2) Closed Provider Network for Research-Based Behavioral Health Treatment
- Creates a closed network arrangement within existing PHP structures specifically for research-based behavioral health treatment services.
- Reaffirms broad network requirements for PHPs but carve-outs:
- Providers may be excluded only for objective quality failures, refusal to accept network rates, or as otherwise allowed by statute.
- Essential providers designated by the Department must be included unless an approved alternative is in place.
- Section 2(a) and 2(b) details: Applies a closed-network model to research-based behavioral health treatment, and to the Children and Families Specialty Plan for select services including research-based behavioral health treatment, intensive in-home services, multisystemic therapy, residential and psychiatric residential treatment, etc.
3) Coverage Requirements for PHPs
- Section 108D-35 outlines covered services under capitated PHP contracts, which must include all Medicaid services (physical health, prescriptions, long-term supports, behavioral health) with exceptions specified.
- Crucially, capitated contracts must cover research-based intensive behavioral health treatment, while allowing certain waivers related to 1915(b)/(c) waivers, 1915(i) services, and similar programs.
4) Elimination of Coverage Discontinuation Triggers for Medicaid Expansion Population
- Repeals statutory triggers (G.S. 108A-54.3B and 108A-54.3C) that could previously terminate coverage for individuals in the Medicaid expansion population.
Effective Date
- The act is generally effective upon becoming law, with specific funding measures tied to fiscal years starting July 1, 2025.

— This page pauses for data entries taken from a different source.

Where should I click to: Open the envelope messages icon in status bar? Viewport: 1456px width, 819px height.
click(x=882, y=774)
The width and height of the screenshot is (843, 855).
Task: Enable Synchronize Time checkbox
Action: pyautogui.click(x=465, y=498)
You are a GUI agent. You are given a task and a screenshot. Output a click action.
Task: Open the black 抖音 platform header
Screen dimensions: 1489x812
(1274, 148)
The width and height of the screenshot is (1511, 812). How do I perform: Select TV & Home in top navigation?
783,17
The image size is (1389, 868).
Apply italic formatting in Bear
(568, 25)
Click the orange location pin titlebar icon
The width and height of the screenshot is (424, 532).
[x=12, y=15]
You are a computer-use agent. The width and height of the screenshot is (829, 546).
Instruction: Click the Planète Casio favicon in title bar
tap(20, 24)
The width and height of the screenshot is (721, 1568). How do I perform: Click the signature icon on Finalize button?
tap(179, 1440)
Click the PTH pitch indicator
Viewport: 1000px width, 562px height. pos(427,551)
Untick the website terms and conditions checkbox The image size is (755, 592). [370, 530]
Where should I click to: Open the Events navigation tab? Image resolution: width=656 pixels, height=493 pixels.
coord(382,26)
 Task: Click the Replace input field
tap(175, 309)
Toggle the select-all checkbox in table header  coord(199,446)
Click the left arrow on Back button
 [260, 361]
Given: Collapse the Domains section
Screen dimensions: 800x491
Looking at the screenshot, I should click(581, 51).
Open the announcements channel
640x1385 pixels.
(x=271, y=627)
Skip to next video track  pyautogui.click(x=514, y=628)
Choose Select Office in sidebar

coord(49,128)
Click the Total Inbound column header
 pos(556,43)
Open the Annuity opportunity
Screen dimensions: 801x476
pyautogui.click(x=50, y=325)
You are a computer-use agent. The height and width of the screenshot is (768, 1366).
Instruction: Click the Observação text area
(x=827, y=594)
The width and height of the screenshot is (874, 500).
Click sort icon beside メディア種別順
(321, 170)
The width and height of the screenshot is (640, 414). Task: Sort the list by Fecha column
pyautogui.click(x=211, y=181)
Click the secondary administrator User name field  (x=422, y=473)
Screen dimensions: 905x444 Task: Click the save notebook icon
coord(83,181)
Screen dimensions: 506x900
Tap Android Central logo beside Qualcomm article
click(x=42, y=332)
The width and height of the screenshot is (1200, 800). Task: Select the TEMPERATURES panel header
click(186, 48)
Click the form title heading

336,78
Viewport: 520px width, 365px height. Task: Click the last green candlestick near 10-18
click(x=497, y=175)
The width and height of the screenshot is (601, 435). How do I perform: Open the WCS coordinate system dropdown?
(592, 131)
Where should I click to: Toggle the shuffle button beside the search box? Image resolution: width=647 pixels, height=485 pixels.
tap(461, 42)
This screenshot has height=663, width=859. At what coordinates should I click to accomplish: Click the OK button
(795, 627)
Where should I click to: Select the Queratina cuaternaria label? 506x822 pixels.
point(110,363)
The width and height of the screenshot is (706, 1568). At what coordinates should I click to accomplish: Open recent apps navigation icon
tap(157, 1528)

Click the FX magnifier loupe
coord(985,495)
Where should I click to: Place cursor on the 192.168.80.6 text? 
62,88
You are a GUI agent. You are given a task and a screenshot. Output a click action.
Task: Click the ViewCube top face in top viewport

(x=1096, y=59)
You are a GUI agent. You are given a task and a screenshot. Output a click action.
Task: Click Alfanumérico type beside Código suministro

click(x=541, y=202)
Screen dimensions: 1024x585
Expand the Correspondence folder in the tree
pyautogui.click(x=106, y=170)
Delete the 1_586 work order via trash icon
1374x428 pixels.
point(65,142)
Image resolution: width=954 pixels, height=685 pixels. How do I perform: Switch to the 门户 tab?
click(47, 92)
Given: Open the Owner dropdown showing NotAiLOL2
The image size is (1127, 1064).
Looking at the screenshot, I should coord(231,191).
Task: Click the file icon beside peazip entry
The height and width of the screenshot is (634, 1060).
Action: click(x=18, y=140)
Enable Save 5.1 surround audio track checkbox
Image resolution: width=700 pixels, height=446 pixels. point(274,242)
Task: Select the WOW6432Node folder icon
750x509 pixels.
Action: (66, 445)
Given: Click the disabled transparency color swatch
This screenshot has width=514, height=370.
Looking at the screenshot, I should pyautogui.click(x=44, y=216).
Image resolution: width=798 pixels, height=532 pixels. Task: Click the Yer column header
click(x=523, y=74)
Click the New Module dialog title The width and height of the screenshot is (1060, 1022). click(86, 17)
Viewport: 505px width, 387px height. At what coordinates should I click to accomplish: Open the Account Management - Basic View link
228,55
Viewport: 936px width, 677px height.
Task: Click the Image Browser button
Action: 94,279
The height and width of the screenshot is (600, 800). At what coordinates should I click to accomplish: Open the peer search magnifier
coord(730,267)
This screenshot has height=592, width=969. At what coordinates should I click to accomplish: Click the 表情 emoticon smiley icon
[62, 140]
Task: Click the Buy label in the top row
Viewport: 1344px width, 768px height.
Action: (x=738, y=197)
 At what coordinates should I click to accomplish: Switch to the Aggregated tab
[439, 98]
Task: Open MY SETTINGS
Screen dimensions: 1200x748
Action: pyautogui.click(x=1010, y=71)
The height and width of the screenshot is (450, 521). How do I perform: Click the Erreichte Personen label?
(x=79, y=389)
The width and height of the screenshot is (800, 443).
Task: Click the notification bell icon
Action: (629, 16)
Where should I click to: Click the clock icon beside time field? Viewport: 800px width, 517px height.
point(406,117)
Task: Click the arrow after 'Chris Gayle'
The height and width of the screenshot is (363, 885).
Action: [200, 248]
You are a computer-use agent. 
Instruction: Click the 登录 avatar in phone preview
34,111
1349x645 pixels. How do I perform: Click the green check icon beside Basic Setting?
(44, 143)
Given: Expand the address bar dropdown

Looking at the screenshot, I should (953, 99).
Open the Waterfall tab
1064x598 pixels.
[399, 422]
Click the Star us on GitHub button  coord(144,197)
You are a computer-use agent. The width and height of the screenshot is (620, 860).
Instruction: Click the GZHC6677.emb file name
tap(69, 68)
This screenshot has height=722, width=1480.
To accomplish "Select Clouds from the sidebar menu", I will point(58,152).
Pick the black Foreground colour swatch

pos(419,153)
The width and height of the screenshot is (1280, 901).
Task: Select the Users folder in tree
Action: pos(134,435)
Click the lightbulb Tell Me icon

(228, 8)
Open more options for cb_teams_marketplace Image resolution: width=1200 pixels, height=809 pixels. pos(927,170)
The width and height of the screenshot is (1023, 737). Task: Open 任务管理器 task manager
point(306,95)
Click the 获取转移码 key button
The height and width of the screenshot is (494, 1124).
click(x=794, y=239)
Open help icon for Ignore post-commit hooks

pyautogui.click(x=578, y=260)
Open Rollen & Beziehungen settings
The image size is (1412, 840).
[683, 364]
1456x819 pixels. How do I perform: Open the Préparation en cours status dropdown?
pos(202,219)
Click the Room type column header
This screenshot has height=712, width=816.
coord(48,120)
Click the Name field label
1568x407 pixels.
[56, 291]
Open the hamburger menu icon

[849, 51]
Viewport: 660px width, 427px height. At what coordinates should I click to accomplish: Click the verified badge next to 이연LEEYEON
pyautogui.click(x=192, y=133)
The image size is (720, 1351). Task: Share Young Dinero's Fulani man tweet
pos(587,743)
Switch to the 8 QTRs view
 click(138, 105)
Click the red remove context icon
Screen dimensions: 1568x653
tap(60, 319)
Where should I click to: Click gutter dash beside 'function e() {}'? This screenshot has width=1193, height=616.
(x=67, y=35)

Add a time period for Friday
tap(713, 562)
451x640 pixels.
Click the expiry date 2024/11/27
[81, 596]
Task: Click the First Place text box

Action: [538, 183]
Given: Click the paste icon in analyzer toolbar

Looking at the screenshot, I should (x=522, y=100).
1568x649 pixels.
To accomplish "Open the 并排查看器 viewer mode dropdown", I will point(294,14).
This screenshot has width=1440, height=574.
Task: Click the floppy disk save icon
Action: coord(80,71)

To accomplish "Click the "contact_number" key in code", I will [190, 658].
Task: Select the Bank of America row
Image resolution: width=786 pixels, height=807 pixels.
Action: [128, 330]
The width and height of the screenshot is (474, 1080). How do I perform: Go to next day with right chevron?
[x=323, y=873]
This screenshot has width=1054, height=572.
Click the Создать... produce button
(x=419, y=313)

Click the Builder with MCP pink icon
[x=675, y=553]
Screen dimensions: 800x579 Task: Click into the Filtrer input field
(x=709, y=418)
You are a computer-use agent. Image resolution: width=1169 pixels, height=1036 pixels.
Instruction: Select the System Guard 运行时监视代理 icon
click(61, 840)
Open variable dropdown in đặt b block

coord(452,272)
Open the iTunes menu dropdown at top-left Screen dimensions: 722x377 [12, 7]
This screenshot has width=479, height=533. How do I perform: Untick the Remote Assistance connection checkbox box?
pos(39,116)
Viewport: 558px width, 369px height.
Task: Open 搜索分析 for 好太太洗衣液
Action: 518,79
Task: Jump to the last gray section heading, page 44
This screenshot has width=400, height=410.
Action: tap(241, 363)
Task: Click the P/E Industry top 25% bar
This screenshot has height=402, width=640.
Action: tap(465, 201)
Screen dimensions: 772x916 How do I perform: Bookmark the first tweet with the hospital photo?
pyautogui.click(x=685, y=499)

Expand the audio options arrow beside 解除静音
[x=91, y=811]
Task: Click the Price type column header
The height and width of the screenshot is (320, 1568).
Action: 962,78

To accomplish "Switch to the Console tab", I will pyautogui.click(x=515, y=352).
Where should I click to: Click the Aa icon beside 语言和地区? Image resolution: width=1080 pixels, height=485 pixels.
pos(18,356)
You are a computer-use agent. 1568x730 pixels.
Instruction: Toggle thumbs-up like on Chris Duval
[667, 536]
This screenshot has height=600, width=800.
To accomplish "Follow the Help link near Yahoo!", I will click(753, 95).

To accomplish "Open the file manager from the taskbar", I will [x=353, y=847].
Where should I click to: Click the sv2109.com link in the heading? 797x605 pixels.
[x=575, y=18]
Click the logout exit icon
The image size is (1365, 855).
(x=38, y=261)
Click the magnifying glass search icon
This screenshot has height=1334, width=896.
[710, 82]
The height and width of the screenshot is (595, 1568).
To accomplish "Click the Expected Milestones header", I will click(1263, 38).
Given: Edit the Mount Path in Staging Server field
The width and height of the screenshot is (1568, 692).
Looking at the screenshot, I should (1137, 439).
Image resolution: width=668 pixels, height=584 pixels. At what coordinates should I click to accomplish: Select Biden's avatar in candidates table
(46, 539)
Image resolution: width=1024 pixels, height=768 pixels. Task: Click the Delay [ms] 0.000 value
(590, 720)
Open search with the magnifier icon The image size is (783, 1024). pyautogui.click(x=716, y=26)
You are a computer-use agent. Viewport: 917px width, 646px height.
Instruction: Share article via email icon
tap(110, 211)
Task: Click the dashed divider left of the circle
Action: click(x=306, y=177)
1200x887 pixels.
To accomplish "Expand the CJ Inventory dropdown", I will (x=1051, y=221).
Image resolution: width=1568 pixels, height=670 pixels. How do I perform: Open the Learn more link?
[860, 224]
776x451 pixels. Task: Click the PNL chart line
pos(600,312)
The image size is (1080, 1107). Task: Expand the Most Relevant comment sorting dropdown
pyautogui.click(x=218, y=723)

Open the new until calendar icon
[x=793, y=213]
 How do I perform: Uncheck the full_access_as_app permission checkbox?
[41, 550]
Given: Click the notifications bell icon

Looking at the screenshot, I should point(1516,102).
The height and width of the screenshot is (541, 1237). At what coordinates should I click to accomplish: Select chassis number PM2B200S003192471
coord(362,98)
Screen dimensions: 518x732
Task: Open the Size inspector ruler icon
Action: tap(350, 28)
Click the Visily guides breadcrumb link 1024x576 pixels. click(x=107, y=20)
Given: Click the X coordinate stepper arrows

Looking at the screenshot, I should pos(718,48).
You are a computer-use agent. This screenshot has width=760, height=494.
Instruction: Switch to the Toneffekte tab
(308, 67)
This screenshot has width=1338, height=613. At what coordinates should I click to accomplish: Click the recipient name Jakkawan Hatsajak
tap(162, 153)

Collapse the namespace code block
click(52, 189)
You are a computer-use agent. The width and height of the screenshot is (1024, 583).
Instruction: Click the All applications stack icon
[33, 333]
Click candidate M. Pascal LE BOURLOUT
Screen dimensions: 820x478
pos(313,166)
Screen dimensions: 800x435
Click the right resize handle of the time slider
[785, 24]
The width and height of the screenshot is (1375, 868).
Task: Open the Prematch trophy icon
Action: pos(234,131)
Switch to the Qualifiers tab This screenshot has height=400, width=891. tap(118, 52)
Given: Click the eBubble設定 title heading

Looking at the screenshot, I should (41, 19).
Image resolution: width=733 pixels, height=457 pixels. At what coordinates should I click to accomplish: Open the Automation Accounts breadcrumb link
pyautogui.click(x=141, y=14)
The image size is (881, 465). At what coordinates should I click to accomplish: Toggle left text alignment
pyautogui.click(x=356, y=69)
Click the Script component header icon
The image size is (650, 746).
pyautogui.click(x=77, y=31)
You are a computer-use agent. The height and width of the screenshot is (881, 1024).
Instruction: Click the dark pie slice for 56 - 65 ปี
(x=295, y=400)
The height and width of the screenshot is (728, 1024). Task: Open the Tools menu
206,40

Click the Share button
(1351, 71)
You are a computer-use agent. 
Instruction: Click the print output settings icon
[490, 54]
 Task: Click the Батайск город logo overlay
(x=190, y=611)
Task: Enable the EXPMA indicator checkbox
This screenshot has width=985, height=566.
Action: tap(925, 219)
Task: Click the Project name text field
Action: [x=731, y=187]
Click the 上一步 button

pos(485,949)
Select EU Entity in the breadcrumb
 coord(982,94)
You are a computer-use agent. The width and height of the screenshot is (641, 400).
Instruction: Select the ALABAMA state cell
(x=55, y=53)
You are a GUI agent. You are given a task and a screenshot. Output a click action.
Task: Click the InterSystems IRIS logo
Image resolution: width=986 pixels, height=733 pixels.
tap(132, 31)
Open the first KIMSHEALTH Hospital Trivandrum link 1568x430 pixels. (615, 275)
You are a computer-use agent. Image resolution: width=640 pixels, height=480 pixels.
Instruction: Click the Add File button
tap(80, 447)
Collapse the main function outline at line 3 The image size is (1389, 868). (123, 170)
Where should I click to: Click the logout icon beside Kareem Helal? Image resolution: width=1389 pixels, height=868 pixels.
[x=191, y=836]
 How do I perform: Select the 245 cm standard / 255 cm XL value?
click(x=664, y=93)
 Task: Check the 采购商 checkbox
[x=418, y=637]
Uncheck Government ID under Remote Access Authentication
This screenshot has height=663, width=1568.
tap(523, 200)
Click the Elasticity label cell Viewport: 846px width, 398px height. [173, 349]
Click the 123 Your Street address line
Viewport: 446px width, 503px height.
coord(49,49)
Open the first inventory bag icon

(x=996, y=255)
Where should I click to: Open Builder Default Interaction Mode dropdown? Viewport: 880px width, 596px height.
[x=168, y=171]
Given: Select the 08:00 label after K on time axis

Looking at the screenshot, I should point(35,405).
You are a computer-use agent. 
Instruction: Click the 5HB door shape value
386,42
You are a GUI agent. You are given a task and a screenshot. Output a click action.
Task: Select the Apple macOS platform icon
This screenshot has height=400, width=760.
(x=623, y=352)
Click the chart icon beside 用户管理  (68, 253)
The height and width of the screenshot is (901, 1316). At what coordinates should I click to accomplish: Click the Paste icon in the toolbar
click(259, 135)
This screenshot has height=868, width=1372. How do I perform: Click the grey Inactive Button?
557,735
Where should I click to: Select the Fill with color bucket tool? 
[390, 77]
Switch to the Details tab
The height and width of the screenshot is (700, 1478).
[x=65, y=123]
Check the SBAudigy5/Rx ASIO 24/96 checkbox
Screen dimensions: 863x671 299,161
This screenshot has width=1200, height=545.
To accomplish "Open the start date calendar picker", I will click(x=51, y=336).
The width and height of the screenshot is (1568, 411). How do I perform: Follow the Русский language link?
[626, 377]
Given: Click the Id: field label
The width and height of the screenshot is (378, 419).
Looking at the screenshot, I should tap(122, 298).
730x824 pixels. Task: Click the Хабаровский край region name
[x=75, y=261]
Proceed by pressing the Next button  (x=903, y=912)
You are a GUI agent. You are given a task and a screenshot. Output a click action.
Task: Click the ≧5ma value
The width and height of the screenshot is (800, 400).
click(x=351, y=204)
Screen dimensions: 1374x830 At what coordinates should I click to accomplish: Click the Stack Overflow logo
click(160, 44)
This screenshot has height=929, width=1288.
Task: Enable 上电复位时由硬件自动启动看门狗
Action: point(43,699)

Potential Impact and Considerations
- Funding stability: The rebasing plan is designed to stabilize Medicaid financing amid enrollment shifts and federal matching fluctuations, potentially improving access to care for children, families, older adults, and people with disabilities.
- Access to specialized care: The closed-network approach for research-based behavioral health treatment aims to ensure reliable access and quality through dedicated provider arrangements, while incorporating essential providers.
- Coverage continuity: Removing triggers that could terminate expansion population coverage may reduce gaps in coverage and improve continuity of care.
- Implementation timing: Key provisions (notably the Children and Families Specialty Plan and the rebased funding) have near-term implementation goals (December 2025 for certain plan changes, July 2025 retroactive funding start).
Notes
- The bill includes multiple sponsor offices and co-sponsors, signaling bipartisan concerns around Medicaid stability and behavioral health services.
Compiled from official sources — confirm details with the bill’s official record.